“Chemical software will be Open Source”
This statement expresses both a simple truth (Simple Future, see WP) and an aspiration (Coloured Future – Software shall be free). The latter is what I have been advocating on this blog – the moral, pragmatic, utilitarian value of Open Source. The former simply states that it will happen. IOW a betting person could lay a wager.
This post is simply to convince you that the simple future is inevitable. I’ve made this claim before and been taken to task by the Closed Source chemical software manufacturers. “Of course Open Source can’t be as good as us, of course volunteers can’t coordinate, of course you don’t have the developers”. So why am I so confident.

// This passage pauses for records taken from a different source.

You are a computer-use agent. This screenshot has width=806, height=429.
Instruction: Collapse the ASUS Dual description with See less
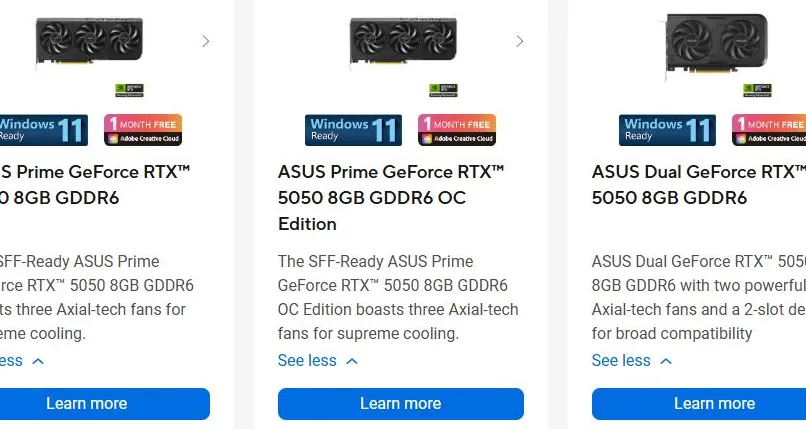tap(632, 361)
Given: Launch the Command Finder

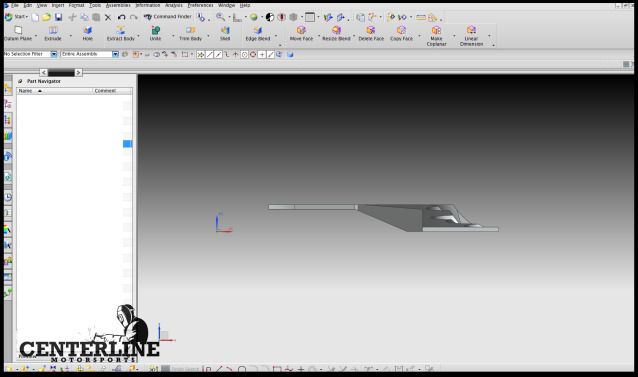Looking at the screenshot, I should pyautogui.click(x=168, y=17).
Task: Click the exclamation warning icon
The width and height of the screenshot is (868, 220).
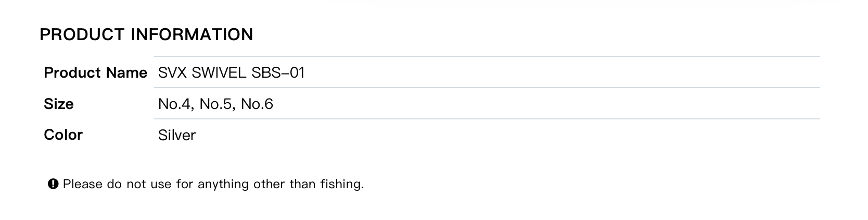Action: [53, 184]
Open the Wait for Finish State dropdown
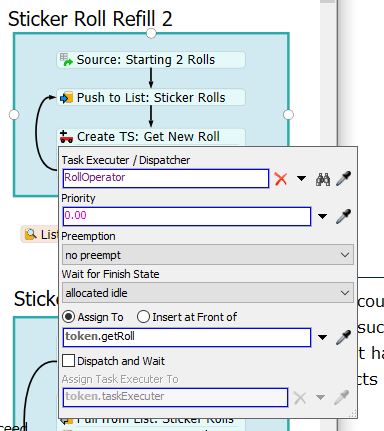Image resolution: width=384 pixels, height=431 pixels. (208, 293)
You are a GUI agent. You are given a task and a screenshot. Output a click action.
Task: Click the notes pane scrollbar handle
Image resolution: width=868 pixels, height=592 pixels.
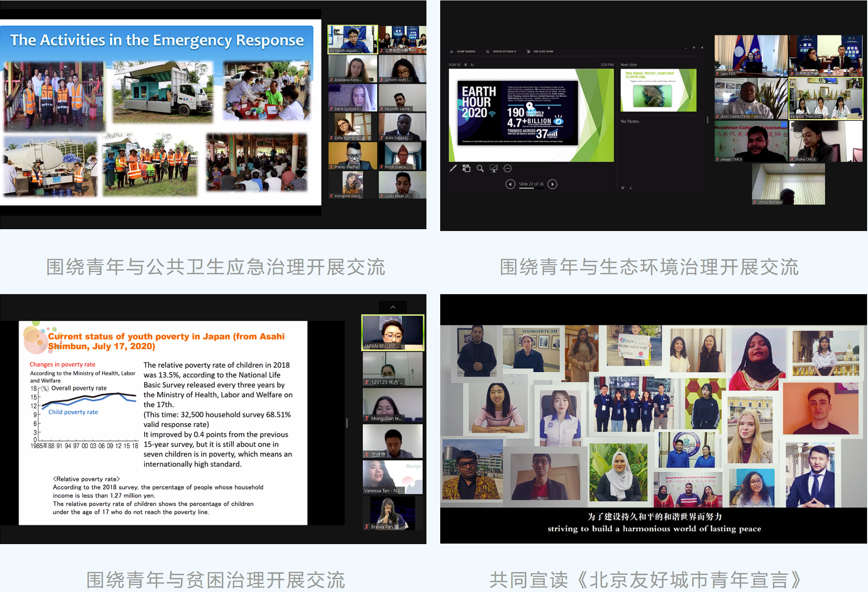[708, 120]
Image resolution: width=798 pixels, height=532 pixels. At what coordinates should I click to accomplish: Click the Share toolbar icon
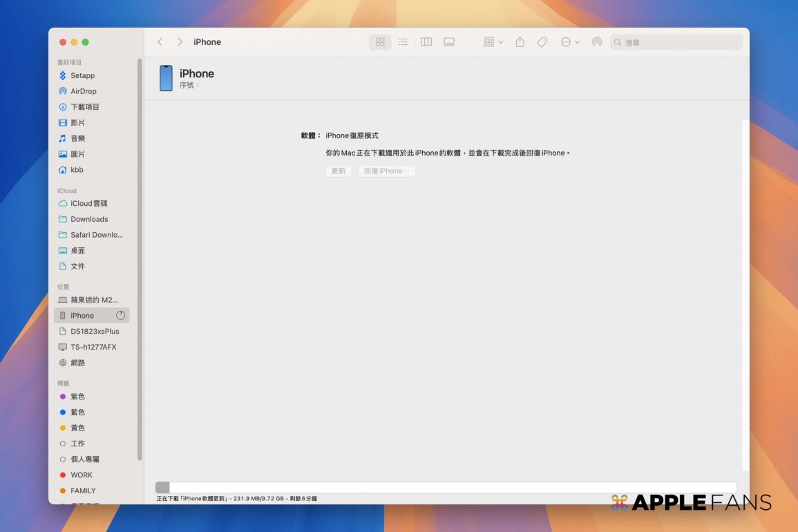(x=520, y=42)
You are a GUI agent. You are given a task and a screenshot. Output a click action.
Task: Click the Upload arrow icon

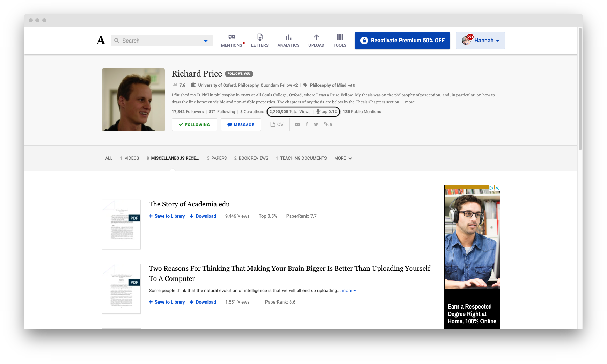pyautogui.click(x=316, y=37)
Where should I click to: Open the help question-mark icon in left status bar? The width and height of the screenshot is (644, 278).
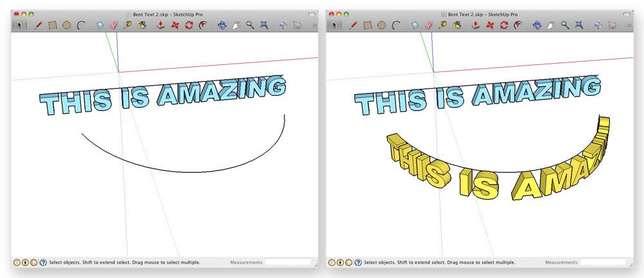43,263
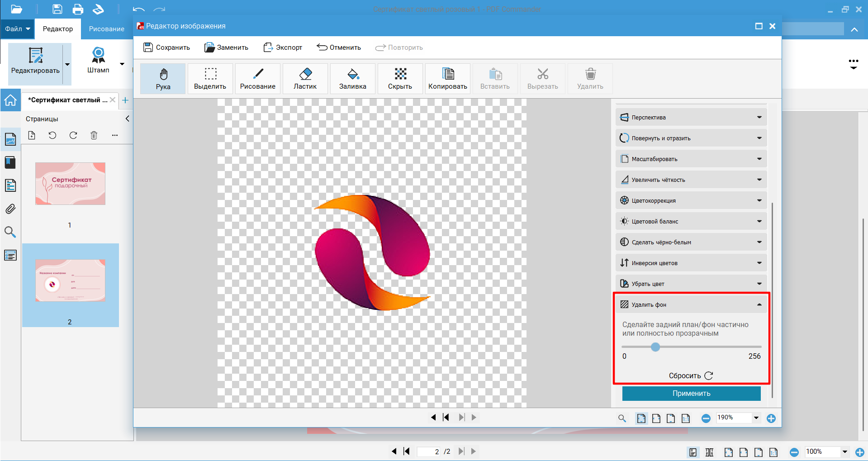
Task: Click Сохранить in the image editor
Action: click(166, 48)
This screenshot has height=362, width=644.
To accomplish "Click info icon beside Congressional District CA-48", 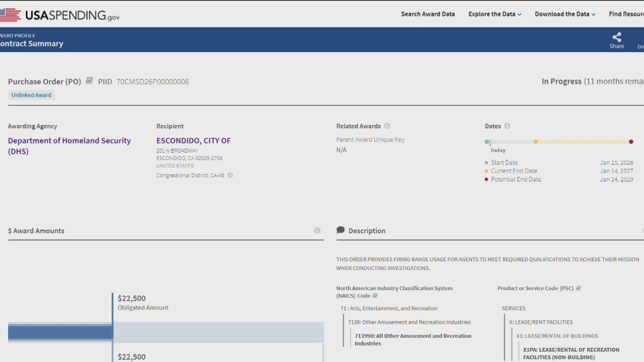I will point(230,175).
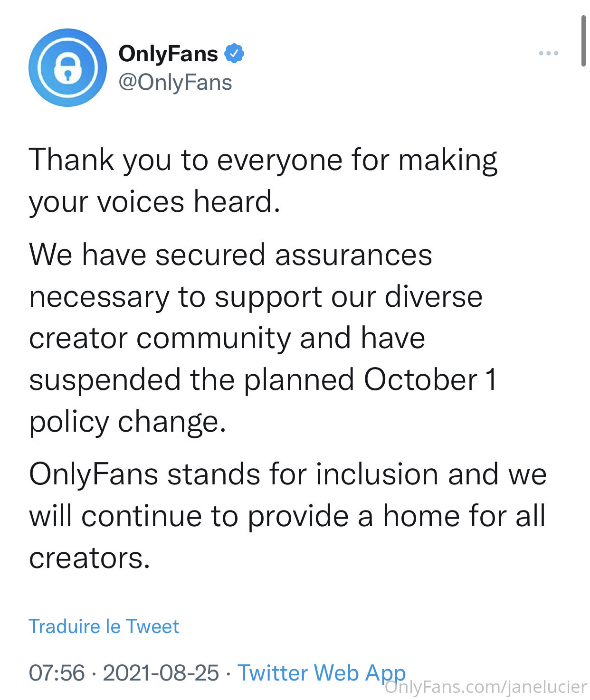Click the "your voices heard." line
The image size is (590, 700).
pos(155,202)
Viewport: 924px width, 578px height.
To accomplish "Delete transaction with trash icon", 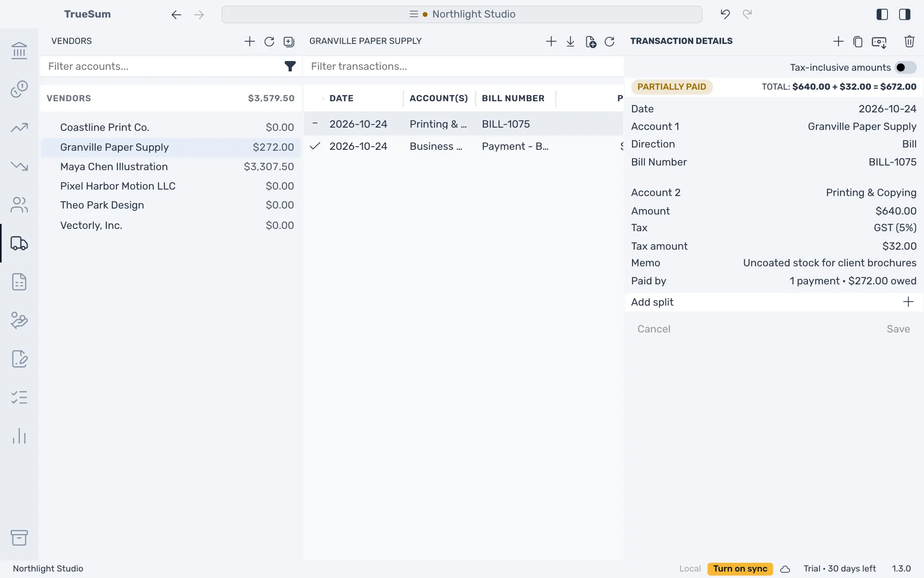I will pyautogui.click(x=909, y=41).
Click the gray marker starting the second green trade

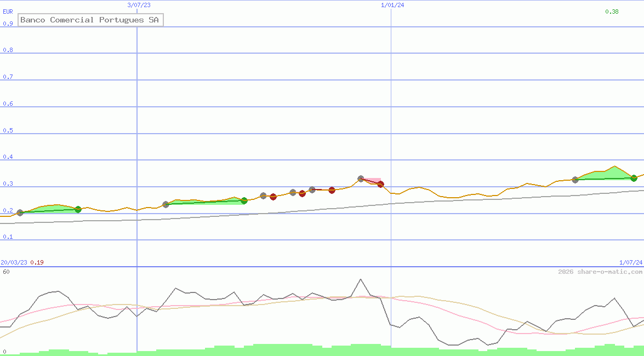click(166, 204)
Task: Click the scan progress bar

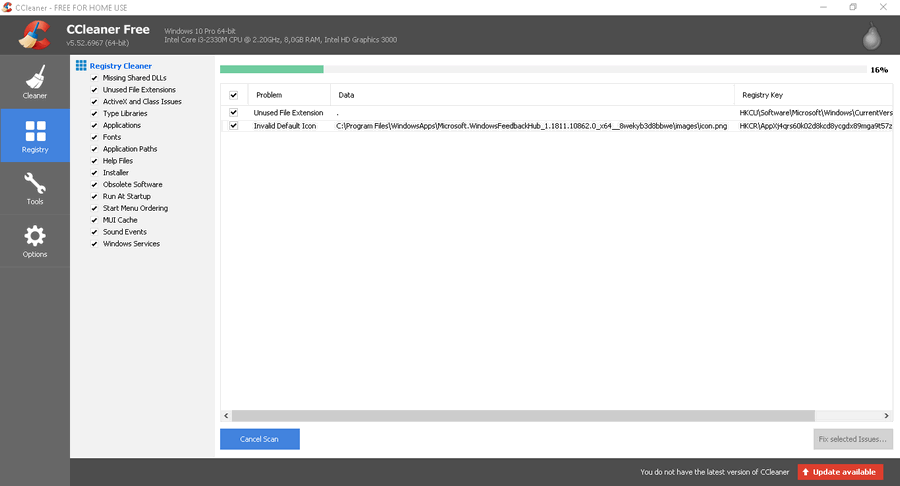Action: 543,70
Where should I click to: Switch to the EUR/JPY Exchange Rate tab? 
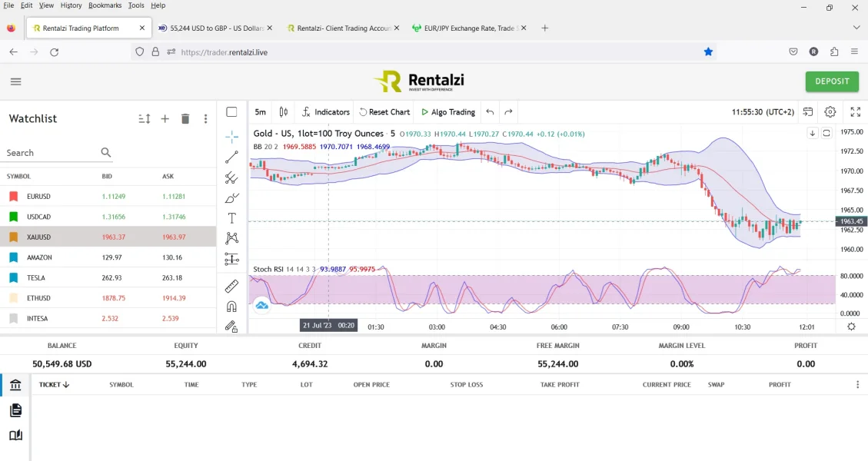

There is a great deal of chemical software – it ranges from Quantum-mechanics, through Molecular mechanics, to docking, property calculations, “QSAR”, analytical support (instruments, data), and chemical informatics. I’m addressing just the latter in detail and I agree that CompChem may be the slowest to change. But it will.
What are the forces?
The expectation in the community that software will be free (gratis, as in beer) and diminished budgets
The requirement of science that methodology should be Open and repeatable. The necessity of justifying one’s computed conclusions. “Trust us, you have paid us a lot of money” no longer works
The Open movement in general
The growing realisation (though not the reality yet) that software development should be an activity worthy of “publication” metrics
The increasing complexity of deployed systems, meaning that SME manufacturers simply cannot maintain such a diversity of unique products.
And the evangelism of the major information manufacturers (IBM, Google and now Microsoft) that their products will increasingly be Open Source and that they will benefit from this division.
And there is a particular aspect to “Chemoinformatics” – the software that supports the management of chemical compounds, reactions and their measured and computed properties:
There have been no new developments in the last decade
What I mean by this is that there have been no new algorithms or information management strategy to have come out of commercial chemoinformatics manufacturers. Chemical search, heuristic properties and fingerprints, molecule docking are “solved” problems. And advance comes from packaging, integration and parameter_tweaking/machine_learning. Only the last adds to science and since the commercial manufacturers are secretive then we can’t measure this (and I believe this to be mainly pseudoscience in its practice – you can make extravagant plans without independent assessment). So the advances from the manufacturers have been engineering – ease of use, deployability, interoperation with third-party software – but not functionality.
So the Open Source community – the Blue Obelisk – is catching up. I believe that OSCAR is already the best chemical language processing tool, that OPSIN will soon be as good as any commercial name2structure parser and that OSRA will do the same for chemical images.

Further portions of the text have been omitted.